Ruffled Skirt Wedding Cake

Happy Sunday! Ok, so some of you may be looking at this and saying "It's Saturday" but due to events tomorrow I know I won't have time to post the blog and, well, it's Sunday in other parts of the world! LOL!

This week I get to share a small wedding cake that was so much fun to do that I hope to get a chance to do a larger version of it someday. This cake is enough to feed about 20 people at a small family wedding. Covered in pure white vanilla marshmallow fondant and decorated with royal icing swirls, candy pearls and sugar roses. The only non edible part of this cake is the jewel in the center of the main rose. That is a rhinestone.

For those who work with fondant or are new to fondant you will find that making a "skirt" is actually very easy to do. Just roll your fondant out, trim in an even circle and then adhere it to your cake making sure to give ruffles and folds like a real skirt would have and not smooth it down to the edge like you normally would. Now the ruffled part of the skirt is an advanced technique called frilling and you can find a tutorial on youtube how to do it. It's not really hard. Basically you roll fondant out till it is very thin, cut circles out of it, then cut a hole in the middle of the circle. Then, using a toothpick, holding it flat on the table, you roll the ruffles around the edge of the circle. When you have the entire circle ruffled then you cut it at one point and use that to add ruffles to your piece. that is how I made this ruffled skirt. I used several lines of ruffles, beginning at the bottom of the cake and moving my way up. After putting on the "over-skirt" of fondant I cut away enough to show the lace and tucked the edges under to make it look like a skirt that had been gathered up and "pinned" with a jeweled rose.

The top tier is decorated with royal icing as well in a pattern called Cornelli Lace. Someone once described it as drawing cursive lowercase r's all over the cake. I have found this easier to do on a square cake or hexagon cake than round ones just because you have well defined edges and can work in sections. But it's a relatively simple technique and always looks so beautiful on a wedding cake!

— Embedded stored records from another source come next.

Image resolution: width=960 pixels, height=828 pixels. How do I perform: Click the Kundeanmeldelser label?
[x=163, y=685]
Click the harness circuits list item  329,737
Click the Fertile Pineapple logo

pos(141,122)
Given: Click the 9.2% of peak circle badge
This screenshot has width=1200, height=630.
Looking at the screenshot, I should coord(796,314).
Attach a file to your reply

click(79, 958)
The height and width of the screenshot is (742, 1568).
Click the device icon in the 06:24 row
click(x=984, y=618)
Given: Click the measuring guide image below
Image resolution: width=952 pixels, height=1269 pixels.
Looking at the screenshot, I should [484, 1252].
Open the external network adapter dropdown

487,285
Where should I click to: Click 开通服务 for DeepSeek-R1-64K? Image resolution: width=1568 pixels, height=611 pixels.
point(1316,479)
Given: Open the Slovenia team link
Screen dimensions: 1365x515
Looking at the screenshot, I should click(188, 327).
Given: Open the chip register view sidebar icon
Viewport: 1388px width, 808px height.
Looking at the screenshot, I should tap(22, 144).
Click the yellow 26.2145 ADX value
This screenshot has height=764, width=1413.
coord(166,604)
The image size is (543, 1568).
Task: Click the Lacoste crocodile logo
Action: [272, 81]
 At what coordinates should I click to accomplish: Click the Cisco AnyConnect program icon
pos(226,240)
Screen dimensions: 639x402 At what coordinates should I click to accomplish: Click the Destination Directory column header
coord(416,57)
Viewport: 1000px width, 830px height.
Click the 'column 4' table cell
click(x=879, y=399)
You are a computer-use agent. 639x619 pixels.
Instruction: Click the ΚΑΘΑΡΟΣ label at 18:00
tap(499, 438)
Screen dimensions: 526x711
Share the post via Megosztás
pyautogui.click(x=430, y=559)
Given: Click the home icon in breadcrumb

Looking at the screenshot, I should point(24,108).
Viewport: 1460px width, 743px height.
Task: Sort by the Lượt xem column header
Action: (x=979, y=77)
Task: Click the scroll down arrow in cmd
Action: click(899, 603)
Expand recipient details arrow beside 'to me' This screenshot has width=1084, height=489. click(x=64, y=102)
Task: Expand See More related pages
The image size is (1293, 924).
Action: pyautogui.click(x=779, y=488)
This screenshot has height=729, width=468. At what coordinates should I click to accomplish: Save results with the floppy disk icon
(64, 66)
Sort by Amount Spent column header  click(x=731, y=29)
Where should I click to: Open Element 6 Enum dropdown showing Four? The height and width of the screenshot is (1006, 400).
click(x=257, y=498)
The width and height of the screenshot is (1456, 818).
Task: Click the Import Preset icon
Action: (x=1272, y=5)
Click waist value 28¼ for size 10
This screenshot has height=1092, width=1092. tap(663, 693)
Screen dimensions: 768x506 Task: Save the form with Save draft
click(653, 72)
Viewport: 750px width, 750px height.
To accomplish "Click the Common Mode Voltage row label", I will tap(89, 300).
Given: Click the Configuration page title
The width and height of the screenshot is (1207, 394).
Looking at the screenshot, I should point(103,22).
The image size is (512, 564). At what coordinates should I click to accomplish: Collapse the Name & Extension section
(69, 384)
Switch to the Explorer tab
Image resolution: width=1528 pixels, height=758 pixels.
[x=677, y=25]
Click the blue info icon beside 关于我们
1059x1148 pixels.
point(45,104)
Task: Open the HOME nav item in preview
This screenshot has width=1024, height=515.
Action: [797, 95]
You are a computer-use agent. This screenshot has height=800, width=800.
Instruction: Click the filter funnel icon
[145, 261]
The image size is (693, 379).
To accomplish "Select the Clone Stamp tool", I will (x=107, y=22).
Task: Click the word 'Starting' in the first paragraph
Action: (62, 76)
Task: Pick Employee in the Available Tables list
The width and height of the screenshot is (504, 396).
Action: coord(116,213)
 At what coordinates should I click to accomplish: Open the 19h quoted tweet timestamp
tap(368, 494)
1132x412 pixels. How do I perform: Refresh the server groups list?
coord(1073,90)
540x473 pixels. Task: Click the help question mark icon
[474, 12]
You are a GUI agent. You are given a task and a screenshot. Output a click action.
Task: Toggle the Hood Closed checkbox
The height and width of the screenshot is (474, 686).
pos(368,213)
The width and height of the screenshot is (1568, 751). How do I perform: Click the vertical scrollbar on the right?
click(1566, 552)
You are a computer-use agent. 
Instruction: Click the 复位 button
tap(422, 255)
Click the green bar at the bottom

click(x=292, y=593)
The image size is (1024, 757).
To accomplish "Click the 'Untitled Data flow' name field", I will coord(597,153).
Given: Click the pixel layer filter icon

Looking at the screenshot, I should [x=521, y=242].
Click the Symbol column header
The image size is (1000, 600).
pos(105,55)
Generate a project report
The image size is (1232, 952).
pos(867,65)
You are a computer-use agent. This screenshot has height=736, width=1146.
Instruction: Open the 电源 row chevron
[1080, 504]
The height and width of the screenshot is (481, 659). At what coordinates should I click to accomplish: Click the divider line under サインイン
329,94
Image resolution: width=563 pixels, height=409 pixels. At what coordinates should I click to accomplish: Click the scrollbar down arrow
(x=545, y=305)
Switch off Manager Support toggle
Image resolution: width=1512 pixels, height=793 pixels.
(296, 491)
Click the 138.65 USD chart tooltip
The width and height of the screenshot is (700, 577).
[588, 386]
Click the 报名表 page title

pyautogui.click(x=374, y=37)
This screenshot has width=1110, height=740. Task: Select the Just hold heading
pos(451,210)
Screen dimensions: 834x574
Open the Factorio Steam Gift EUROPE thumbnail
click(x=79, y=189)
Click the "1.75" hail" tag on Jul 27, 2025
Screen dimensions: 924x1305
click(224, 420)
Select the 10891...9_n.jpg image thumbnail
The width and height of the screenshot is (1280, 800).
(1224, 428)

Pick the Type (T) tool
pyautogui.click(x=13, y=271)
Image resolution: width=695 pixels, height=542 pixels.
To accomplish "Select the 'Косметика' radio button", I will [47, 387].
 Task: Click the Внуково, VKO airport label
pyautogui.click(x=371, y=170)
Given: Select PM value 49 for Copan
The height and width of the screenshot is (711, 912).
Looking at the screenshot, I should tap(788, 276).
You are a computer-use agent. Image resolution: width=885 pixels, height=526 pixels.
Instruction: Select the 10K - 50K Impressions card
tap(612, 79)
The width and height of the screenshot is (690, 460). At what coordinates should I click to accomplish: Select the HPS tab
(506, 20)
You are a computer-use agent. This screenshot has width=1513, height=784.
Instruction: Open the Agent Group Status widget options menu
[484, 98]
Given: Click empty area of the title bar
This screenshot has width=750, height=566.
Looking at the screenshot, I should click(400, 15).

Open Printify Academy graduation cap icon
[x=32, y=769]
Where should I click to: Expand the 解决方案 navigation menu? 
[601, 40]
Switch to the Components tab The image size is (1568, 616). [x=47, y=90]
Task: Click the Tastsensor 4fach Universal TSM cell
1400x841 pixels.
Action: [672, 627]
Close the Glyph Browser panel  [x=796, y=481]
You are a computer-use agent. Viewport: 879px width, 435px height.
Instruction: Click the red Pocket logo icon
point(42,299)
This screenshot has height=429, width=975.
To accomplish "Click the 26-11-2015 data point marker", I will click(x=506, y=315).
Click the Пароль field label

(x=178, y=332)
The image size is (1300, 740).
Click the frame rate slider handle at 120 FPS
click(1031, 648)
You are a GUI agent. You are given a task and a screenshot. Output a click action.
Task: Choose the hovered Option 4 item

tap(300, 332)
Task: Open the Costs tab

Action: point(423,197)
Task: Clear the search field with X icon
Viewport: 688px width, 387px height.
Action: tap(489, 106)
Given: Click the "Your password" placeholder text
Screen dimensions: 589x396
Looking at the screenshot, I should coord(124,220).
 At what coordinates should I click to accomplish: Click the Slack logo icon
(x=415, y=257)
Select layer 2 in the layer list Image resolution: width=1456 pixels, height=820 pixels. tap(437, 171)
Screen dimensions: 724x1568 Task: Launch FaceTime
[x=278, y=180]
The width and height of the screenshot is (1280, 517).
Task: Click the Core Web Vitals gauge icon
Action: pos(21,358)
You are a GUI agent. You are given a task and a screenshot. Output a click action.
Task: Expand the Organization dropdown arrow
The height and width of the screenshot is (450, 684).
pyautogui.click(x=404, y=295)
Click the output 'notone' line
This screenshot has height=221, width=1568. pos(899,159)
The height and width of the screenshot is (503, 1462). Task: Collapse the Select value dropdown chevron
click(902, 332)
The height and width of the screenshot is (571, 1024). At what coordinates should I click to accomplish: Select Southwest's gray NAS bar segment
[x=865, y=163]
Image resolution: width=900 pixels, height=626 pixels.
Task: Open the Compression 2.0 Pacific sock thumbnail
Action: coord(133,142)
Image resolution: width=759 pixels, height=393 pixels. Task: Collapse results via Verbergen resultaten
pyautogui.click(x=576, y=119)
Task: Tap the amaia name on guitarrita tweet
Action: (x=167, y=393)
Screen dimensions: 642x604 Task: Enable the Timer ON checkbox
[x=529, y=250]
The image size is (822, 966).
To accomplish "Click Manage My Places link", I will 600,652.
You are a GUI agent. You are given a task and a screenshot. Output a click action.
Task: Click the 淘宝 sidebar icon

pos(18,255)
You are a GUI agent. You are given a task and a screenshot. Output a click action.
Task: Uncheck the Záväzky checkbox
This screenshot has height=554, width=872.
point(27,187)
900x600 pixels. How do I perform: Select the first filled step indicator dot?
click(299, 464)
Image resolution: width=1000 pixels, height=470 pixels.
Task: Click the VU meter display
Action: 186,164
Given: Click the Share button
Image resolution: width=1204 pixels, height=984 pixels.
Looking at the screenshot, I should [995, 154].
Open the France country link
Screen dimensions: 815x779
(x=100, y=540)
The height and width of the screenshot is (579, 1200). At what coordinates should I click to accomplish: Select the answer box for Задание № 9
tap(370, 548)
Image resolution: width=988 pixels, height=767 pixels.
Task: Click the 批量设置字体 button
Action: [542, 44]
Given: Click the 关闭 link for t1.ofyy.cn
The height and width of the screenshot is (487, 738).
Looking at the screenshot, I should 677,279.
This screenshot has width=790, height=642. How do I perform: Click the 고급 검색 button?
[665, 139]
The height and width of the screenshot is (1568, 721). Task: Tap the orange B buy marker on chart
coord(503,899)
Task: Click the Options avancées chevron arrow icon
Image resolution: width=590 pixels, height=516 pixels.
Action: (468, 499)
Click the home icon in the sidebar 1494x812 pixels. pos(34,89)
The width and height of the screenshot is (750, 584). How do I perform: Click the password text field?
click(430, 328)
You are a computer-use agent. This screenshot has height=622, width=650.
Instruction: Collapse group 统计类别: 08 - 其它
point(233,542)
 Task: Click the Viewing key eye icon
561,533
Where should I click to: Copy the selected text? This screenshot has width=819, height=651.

I really wanted to do this little cake to show that you can have an ornate wedding cake even if it's not 4 feet high and needing to feed 400. Even a small family wedding of 20 can have a beautiful wedding cake to top off their wedding day.

Close up of the rose

Candy pearls are one of my favorite embellishments but they do take a steady hand. I would recommend cake tweazers to help place them. But they are an inexpensive way of adding beauty and elegance to any cake. Royal icing is relatively easy to make and takes almost no time at all. The one thing you do have to remember is that it dries out very quickly so you will need to keep cleaning the tip of your piping tip and keep the extras stored in an airtight container. With a little practice, learning what consistancy works best for what you want to do with the icing, you will be able to add quick drying details to any cake. Since it does dry quickly it is perfect for painting over as well.

Next weekend brings a very special wedding cake. Have a great week!